Urteil

AOK-Rabattverträge gestoppt Alexander Müller, 09.11.2007 16:11 Uhr

Berlin - 

Die Vergabekammer der Bezirksregierung Düsseldorf hat zahlreiche Rabattverträge der AOK mit Arzneimittelherstellern gestoppt. In dem ersten der beiden anhängigen Nachprüfungsverfahren hatte ein Hersteller gegen Verträge über 40 der insgesamt 83 Wirkstoffe geklagt, die von der AOK ausgeschrieben worden waren. In der kommenden Woche entscheidet zudem die Vergabekammer des Bundes am Bundeskartellamt über Rabattverträge zu 26 weiteren Wirkstoffen. In diesem Verfahren hatten sieben weitere Hersteller Prüfanträge gestellt. Die ausstehende Entscheidung am 16. November hat jedoch keinen unmittelbaren Einfluss auf das Düsseldorfer Urteil.
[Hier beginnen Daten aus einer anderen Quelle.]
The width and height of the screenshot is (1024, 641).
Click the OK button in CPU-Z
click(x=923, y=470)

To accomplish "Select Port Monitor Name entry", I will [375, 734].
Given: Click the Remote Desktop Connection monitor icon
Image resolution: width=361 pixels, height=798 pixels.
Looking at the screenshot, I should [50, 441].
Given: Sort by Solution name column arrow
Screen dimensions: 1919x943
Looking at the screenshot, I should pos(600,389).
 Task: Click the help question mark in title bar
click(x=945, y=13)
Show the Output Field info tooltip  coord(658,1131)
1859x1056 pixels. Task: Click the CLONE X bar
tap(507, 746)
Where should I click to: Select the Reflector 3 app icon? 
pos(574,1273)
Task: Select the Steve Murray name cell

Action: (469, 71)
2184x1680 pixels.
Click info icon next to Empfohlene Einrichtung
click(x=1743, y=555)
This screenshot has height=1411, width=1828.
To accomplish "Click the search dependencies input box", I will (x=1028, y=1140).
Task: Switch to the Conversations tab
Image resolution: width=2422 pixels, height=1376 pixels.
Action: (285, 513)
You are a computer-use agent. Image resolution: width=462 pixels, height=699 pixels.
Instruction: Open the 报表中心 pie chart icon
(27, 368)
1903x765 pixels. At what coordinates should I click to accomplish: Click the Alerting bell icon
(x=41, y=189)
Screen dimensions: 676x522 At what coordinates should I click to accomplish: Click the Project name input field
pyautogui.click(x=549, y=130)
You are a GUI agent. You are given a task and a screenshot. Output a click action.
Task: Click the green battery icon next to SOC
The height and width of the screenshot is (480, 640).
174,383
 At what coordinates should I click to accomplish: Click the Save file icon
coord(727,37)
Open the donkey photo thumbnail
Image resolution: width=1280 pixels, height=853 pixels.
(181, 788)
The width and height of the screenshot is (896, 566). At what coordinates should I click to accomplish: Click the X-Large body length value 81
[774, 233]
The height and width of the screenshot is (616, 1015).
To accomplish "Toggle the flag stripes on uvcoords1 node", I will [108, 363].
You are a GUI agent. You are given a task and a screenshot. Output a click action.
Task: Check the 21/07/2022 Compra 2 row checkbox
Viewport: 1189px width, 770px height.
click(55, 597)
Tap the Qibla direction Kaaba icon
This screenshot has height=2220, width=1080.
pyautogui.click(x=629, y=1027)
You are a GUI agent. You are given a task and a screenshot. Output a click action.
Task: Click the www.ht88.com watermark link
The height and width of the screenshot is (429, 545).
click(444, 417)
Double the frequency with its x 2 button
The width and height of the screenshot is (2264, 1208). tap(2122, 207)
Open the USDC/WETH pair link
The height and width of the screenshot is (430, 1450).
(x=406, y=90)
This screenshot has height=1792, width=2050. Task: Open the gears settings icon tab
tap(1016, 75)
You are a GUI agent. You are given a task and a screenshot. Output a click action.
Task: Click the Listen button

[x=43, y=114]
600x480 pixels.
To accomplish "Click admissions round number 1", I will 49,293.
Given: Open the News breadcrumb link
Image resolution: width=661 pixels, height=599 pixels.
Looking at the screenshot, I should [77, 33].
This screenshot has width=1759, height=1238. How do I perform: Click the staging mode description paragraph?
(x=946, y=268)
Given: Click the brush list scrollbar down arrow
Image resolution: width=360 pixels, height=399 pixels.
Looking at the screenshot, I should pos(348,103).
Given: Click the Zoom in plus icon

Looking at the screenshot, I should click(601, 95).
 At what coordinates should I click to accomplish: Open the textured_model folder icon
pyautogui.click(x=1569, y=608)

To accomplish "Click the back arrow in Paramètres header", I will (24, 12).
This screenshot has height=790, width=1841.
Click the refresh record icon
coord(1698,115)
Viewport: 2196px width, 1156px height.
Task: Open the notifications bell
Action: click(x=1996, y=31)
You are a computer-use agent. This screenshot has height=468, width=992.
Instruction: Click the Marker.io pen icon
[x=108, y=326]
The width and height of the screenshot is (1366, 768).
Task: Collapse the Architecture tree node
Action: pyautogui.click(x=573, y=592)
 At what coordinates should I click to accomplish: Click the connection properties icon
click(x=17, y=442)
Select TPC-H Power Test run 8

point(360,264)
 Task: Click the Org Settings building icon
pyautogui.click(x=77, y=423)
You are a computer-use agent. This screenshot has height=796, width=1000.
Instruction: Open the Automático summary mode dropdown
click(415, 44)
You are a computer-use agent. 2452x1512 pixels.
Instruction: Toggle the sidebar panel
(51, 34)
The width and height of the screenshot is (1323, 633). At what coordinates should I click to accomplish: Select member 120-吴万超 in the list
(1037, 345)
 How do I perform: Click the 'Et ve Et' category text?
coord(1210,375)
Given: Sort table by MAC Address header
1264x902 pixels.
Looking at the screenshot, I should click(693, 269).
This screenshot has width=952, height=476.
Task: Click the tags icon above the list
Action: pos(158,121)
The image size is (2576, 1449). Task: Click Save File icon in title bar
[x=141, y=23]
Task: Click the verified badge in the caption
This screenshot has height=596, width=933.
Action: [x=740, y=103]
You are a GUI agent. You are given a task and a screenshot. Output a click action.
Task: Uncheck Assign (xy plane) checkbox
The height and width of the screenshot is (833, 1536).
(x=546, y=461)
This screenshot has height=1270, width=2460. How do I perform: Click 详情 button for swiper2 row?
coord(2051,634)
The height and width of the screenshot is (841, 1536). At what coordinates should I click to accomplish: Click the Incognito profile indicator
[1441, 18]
Im aktuellen Urteil wird vor allem mangelnde Transparenz im Ausschreibungsverfahren kritisiert. Bei der Auswahl der Vertragspartner hatte die AOK ein Midest-Portfolio vorgeschrieben, ohne die zugrunde liegenden Daten zu veröffentlichen, auf denen die Kriterien beruhten. Somit hätten die Hersteller ihre Angebote nicht optimal ausrichten können, heißt es in dem Beschluss der Vergabekammer, der APOTHEKE ADHOC vorliegt. In der Begründung heißt es weiter: „Die Verwendung von Auswahlkriterien, die den Bietern geheim bleiben, ist dem Vergaberecht fremd und unter keinem Gesichtspunkt vertretbar.“

Viele Beobachter hatten erwartet, dass die Rabattverträge an der fehlenden europaweiten Ausschreibung scheitern könnten. Doch dieser Umstand gerät in der Begründung des ersten Urteils zur Nebensache, da der „Verstoß gegen das Transparenz- und Gleichbehandlungsgebot“ ohnehin keine Vertragsschlüsse zulasse. Es könne deshalb „dahinstehen, ob eine weitere fortwirkende Rechtsverletzung“ vorliege.

Die AOK teilte mit, alle „notwendigen juristischen Schritte“ einzuleiten. Dazu hat die AOK nun zwei Wochen Zeit. Dr. Christopher Hermann, stellvertretender Vorsitzender der AOK Baden-Württemberg und Verhandlungsführer der AOK rechnet allerdings mit weiteren Verzögerungen. Auf einer Fachkonferenz in Hamburg hatte Hermann noch am Mittwoch kritisiert, dass die klagenden Hersteller ihre Nachprüfungsanträge erst nach der Ausgabe der Vorabinformationen gestellt hätten. „Loser-Firmen wie TAD oder Heumann“ hätten danach den Rechtsweg angestrebt, so Hermann.

Anfang der Woche hatte die AOK mit 23 Herstellern Rabattverträge über 17 Wirkstoffe abgeschlossen. Unter den acht klagenden Herstellern hatte niemand für diese Wirkstoffe mitgeboten, daher gab es kein Nachprüfungsverfahren gegen die Verträge. Vor den Vergabekammern von Bund und Ländern können nur Nachprüfungsanträge gestellt werden. Ein genereller Angriff gegen das Ausschreibungsverfahren wäre ein Fall für die Sozialgerichte.

Die AOK geht indes weiter davon aus, dass die Rabattverträge erfolgreich abgeschlossen werden. Bei den zu erwartenden Einsparungen habe man „genauer nachgerechnet“ und erwarte nun Entlastungen von insgesamt 1,2 Milliarden Euro in den beiden kommenden Jahren, teilte Hermann mit. In diesem Jahr rechnet er mit Einsparungen von rund 100 Millionen Euro.